EXERCISE AIM
In the records below, find the line that contains "You are a computer-use agent. Screen" and the line that contains "Instruction: Click the © 2021 copyright year", then retype exactly those two lines and every line between them.

ENTRIES SHOWN
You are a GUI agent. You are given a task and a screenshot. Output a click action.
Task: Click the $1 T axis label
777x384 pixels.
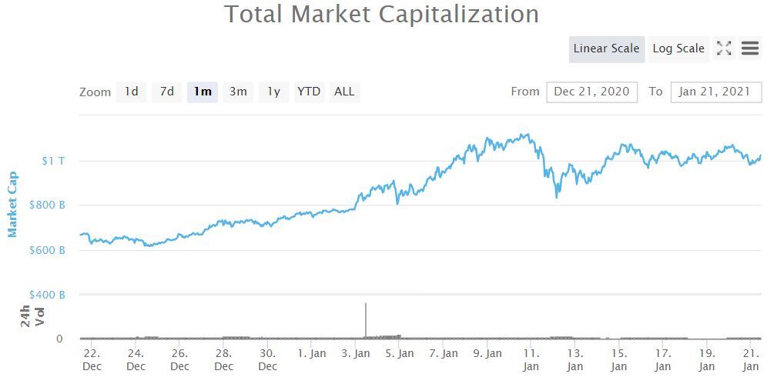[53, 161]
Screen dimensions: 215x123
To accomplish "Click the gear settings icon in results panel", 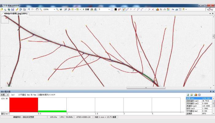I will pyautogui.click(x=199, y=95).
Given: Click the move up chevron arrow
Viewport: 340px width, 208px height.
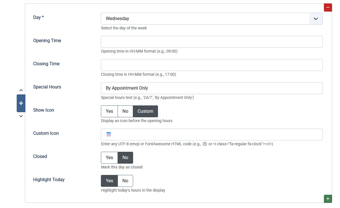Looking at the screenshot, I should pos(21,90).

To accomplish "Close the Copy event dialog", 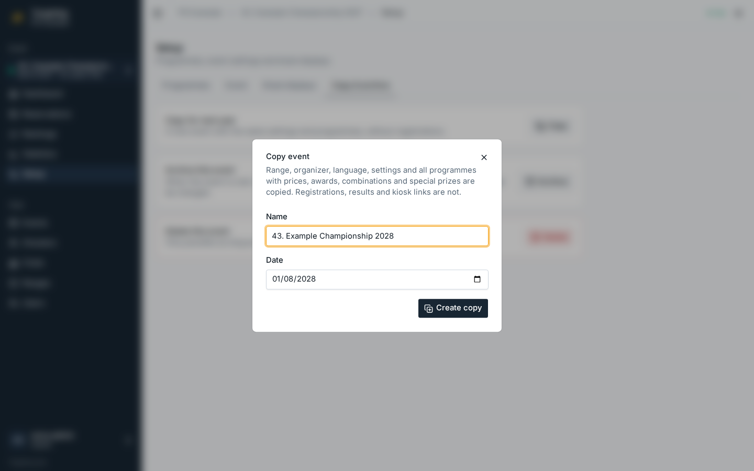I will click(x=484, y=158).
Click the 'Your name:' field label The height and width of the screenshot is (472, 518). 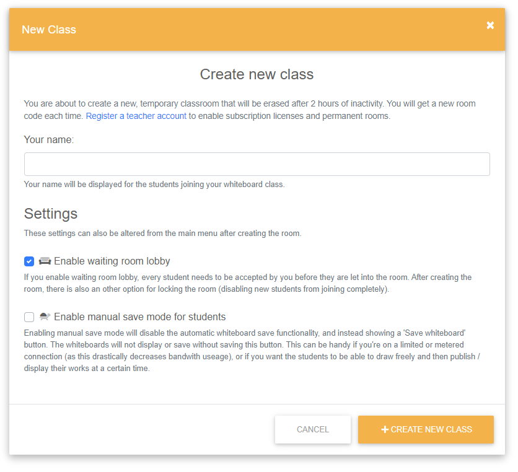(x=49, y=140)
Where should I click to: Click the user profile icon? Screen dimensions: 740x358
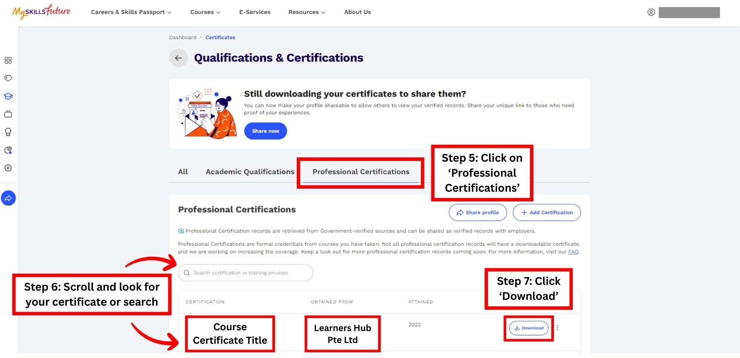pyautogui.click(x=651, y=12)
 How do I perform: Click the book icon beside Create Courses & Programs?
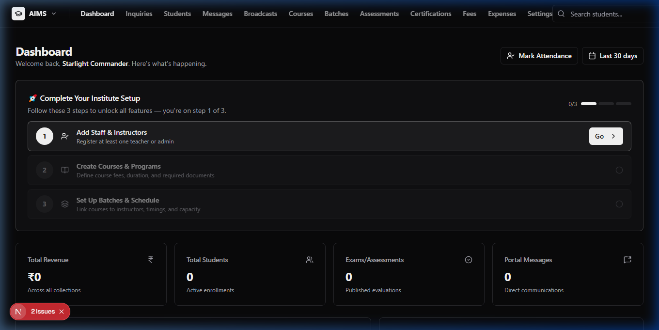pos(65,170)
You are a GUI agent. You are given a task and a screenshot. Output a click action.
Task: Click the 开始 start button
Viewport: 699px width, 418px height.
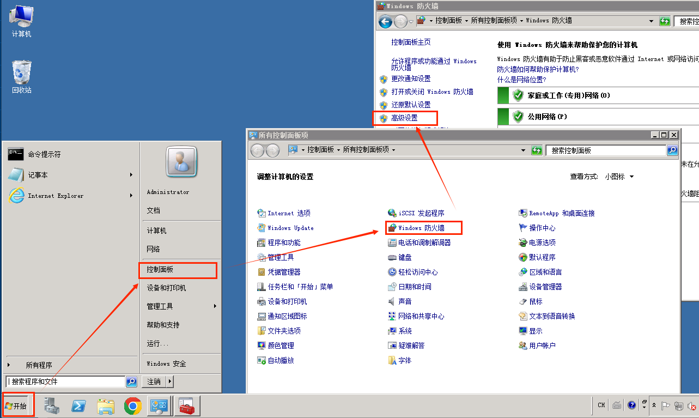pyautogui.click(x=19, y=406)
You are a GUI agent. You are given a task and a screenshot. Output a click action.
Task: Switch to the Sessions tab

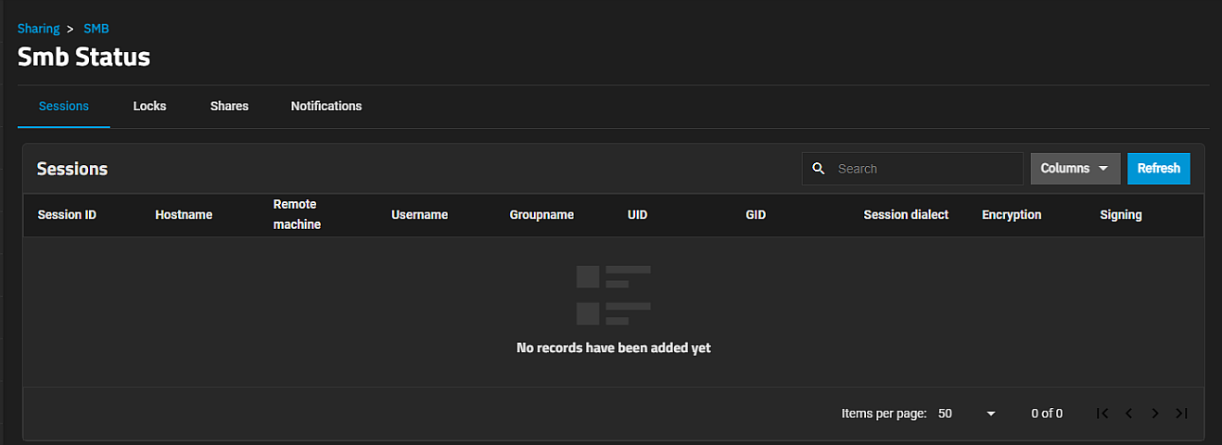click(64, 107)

...

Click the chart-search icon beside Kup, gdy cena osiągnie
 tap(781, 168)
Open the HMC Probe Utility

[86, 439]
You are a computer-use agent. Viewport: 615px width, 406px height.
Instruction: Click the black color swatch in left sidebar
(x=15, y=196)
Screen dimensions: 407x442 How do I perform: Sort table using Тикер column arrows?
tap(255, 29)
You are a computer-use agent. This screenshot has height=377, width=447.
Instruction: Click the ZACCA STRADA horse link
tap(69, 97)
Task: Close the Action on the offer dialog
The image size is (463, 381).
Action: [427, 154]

---

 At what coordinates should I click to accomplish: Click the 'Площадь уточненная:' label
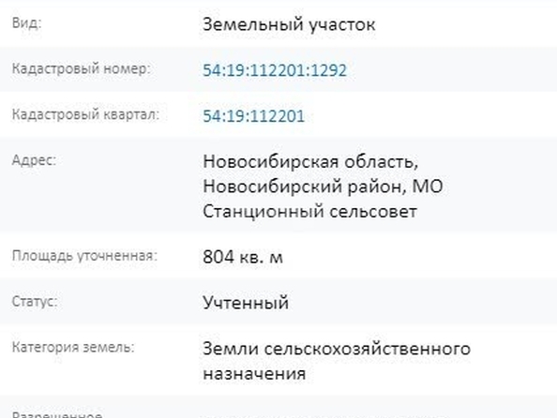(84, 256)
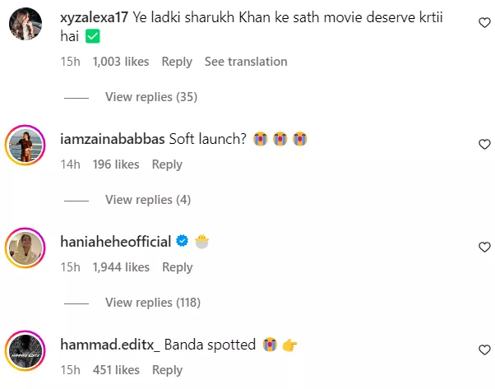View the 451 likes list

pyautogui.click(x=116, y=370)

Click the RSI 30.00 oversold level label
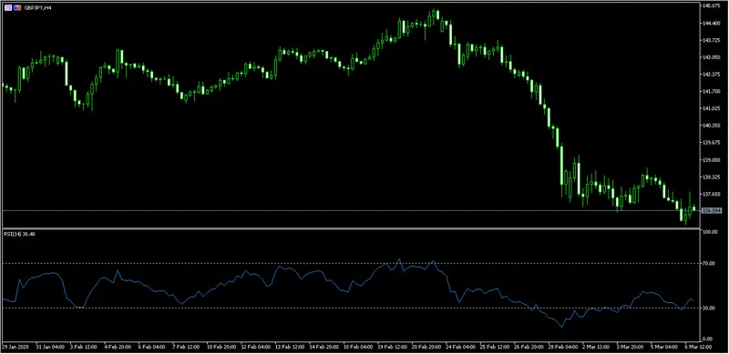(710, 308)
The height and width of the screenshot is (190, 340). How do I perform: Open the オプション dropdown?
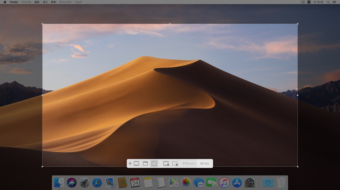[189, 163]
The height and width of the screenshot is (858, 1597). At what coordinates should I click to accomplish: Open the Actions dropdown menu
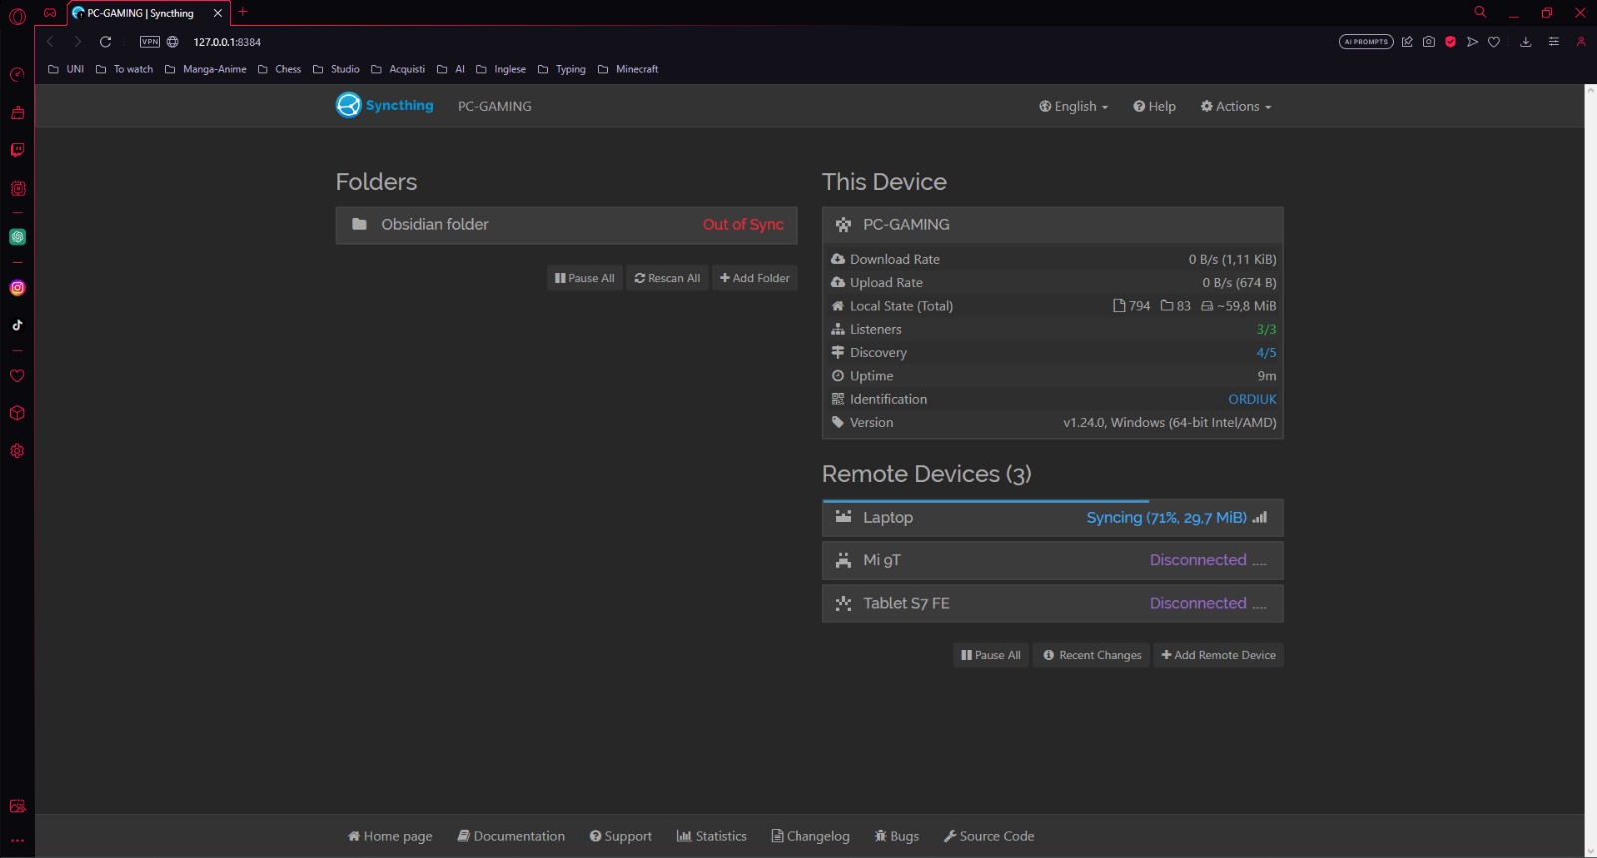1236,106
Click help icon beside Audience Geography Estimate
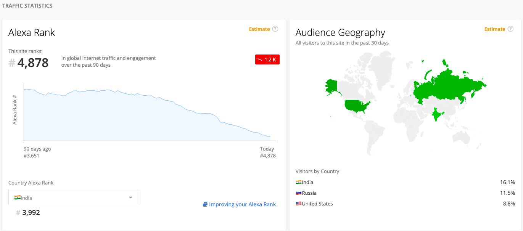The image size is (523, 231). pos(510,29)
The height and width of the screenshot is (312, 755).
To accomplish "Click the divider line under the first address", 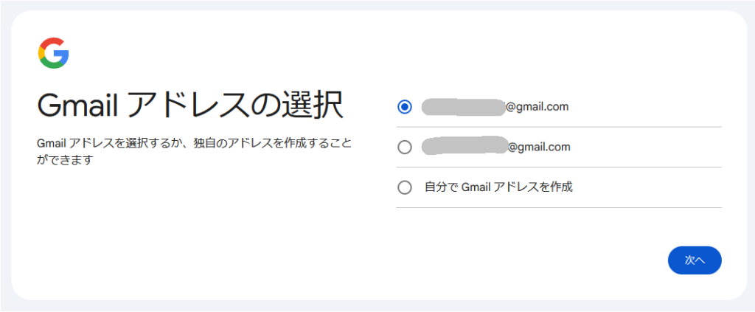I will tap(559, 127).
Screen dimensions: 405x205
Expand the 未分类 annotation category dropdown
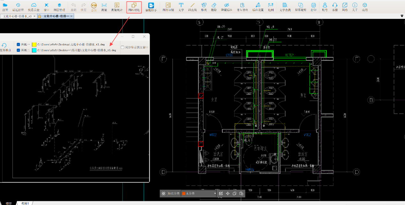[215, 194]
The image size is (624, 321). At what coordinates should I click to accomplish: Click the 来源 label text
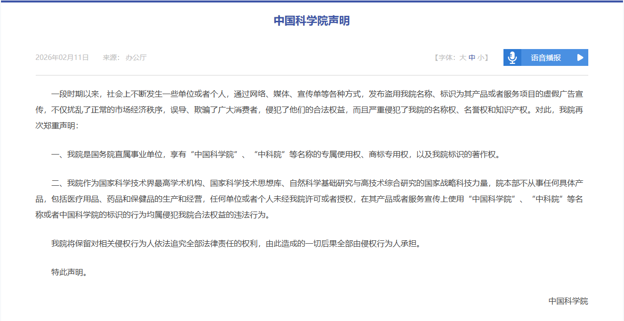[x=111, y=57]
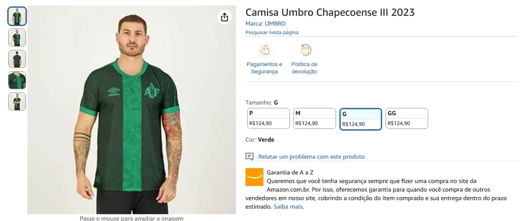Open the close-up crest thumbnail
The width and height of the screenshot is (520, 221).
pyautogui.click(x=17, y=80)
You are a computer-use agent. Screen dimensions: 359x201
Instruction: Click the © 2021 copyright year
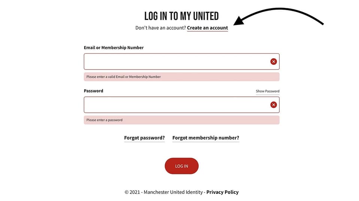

PROBLEM SOLUTION
You are a computer-use agent. Screen dimensions: 359x201
Instruction: Click the © 2021 copyright year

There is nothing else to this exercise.